Soon after the opening of his first store, another would follow at the corner of Second Avenue and 19th Street on April 15th, 1899. The first newspaper ads declared it "The People Store",
which would quickly change to "Your Store"; and for the next 87 years the corner store would remain under the Pizitz family ownership.
Fast forward to the 1920's and the store had become known as the "Louis Pizitz Dry Goods Company" and Louis Pizitz appointed his son, Isadore, as president of the company. The Pizitz Building
seen today was designed by the architect Harry Wheelock and built in two separate phases. The first phase was completed in 1923 at a cost of $900,00 and occupied the western front of Second Avenue.

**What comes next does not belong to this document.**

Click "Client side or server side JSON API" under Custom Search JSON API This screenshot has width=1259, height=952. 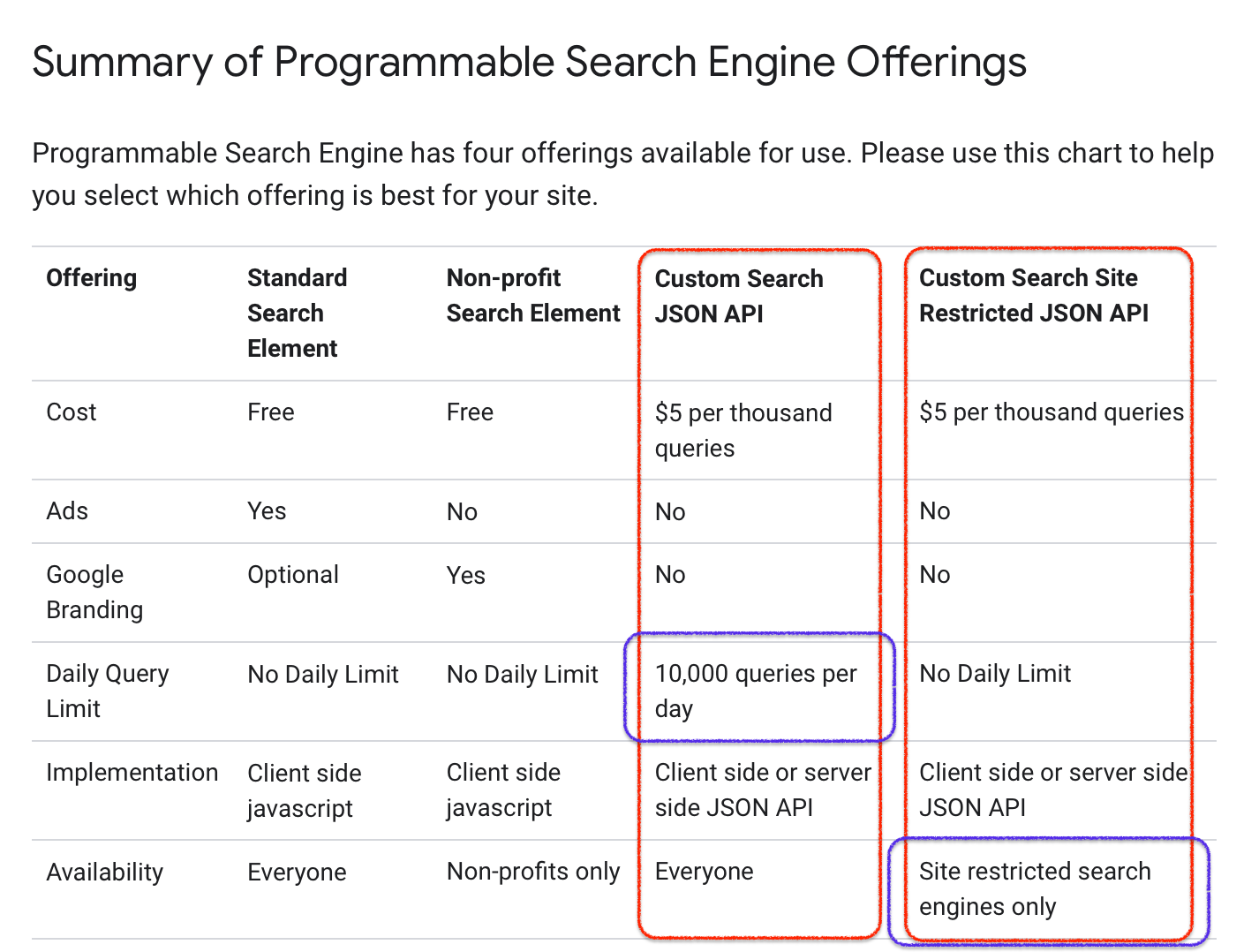click(762, 790)
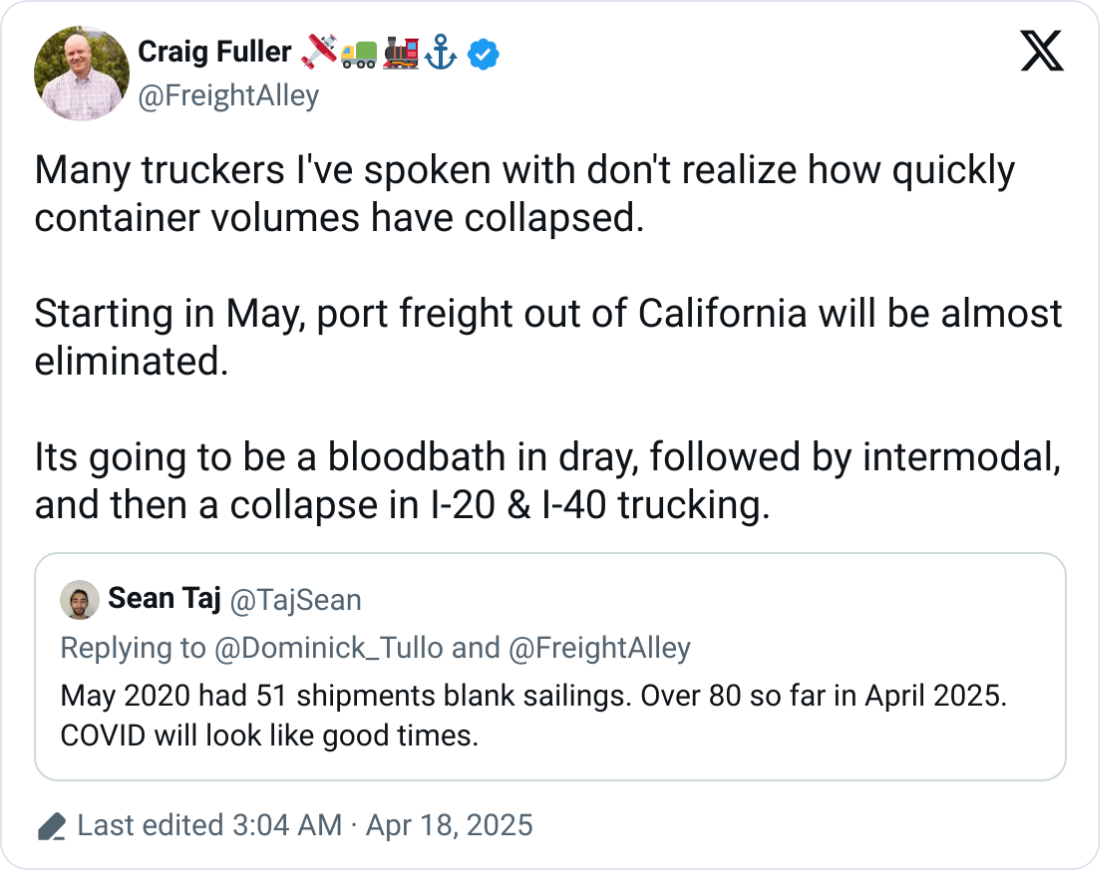
Task: Open Craig Fuller's profile picture
Action: (x=81, y=73)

The original corner store was demolished in January 1925 and work began on the second phase, lasting through the end of that year. After completion, the $1.575 million eight-story. 225,000 square
foot building became Louis Pizitz's flagship store.
Surviving the Great Depression
Like many Americans during this time, Louis Pizitz felt the effects of the Great Depression. By the end of the decade, he owed over one million dollars to multiple banks. Offering to sell his building
to satisfy the debts, the banks refused.
It was also during this time that Louis Pizitz made several notable and lasting contributions to the city of Birmingham. Every Thanksgiving, he would serve a meal for the needy at his store. Throughout
the Depression, the state of Alabama could not afford to pay its teachers, instead providing them scrip. Against the advice of many Pizitz accepted and allowed them to purchase against the scrip. Pizitz
also forged a relationship with the Birmingham and Jefferson County school system, offering to buy textbooks for students who could not afford it. He would never stop short of helping those in need.
During the mid-1930's, the state paid off the scrip and along with being able to right the store, Pizitz was able to begin the process of paying off his debts.
Pizitz Changes and Grows
Christmas arrived early in 1946 with St. Nicholas occupying the second-floor toy department starting that first Saturday of November. The local radio station, WBRC, in partnership with Pizitz would be
responsible in setting and running the season Santa Clause workshop. Also during this time, Pizitz teamed with WAPI to have an electronic news ticker displaying between the second and third floor windows,
although this likely only lasted a few years.
The first of many multimillion-dollar renovations began on the building in 1947. Air conditioning was installed on every floor and escalators were added, allowing shoppers to go from the ground floor to the
basement and up to the fourth floor. That year the store introduced "Bunnyland", where one could find the Easter Bunny and the inaugural Easter-Egg Hunt was held at the nearby Avondale Park. In 1948, the store
would see one of its biggest promotional pushes with the revamping of the third-floor women's department, including 45 new fitting rooms and 10 separate merchandise areas.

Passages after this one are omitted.